GS1Grader is a Python library for grading Data Matrix codes using GS1 quality metrics with modulation and symbol contrast implementation.

## Prerequisites

Before installing GS1Grader, you need to install some system dependencies:


### Ubuntu/Debian
```bash
sudo apt-get update
sudo apt-get install -y \
    libdmtx0b \
    ffmpeg \
    libsm6 \
    libxext6
```

### Mac OS
```bash
# Install Homebrew if not already installed
/bin/bash -c "$(curl -fsSL https://raw.githubusercontent.com/Homebrew/install/HEAD/install.sh)"

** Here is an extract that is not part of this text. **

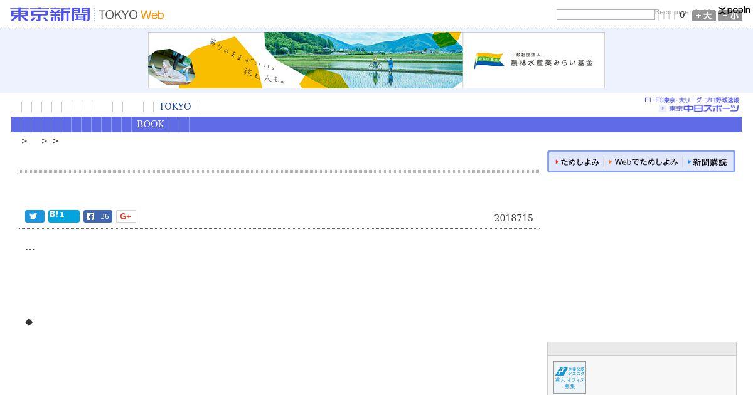Image resolution: width=753 pixels, height=395 pixels.
Task: Open the Tokyo Chunichi Sports banner
Action: [692, 105]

# Install required dependencies
brew install libdmtx
brew install ffmpeg
```

These system dependencies are required for proper functioning of OpenCV and pylibdmtx.

## Installation

You can install GS1Grader using pip:

```bash
pip install gs1grader
```

If you want to install from source:
```bash
# Clone the repo
git clone --recurse-submodules https://github.com/Ceyeborg/GS1Grader.git
cd GS1Grader

# Make the script executable
chmod +x install.sh

# Run the installation script
./install.sh
```

## Usage

Here's a simple example of how to use GS1Grader:

```python
from gs1grader.grader_api import DataMatrixGradeAPI

# Create a grading API instance
grader_api = DataMatrixGradeAPI()

# Grade an image using the modulation grader
grade, explanation = grader_api.grade_datamatrix(
    image_path="path/to/your/datamatrix.png",
    grade_type="modulation",
    explanation_path="."
)

# Print the results
print(f"Grade: {grade}")
if explanation:
    print(f"Explanation: {explanation}")
```

### Available Grading Methods

The library currently supports the following grading methods:
- `modulation`: Evaluates the modulation quality of the Data Matrix
- `symbol_contrast`: Evaluates the symbol contrast quality

### API Reference

#### DataMatrixGradeAPI

The main class for grading Data Matrix codes.

Methods:
- `grade_datamatrix(image_path: str, grade_type: str, explain: bool = False)`:
  - `image_path`: Path to the Data Matrix image file
  - `grade_type`: Type of grading to perform ("modulation" or "symbol_contrast")
  - `explanation_path`: Provide a path to save png of the detailed explanation of the grade (optional)
  - Returns: A tuple of (grade, explanation)

## License

This project is licensed under the GNU Affero General Public License v3.0 (AGPL-3.0) - see the [LICENSE](LICENSE) file for details.

The AGPL-3.0 is a copyleft license that requires anyone who distributes your code or a derivative work to make the source available under the same terms, and also requires you to provide the source code to users who interact with your software as a service.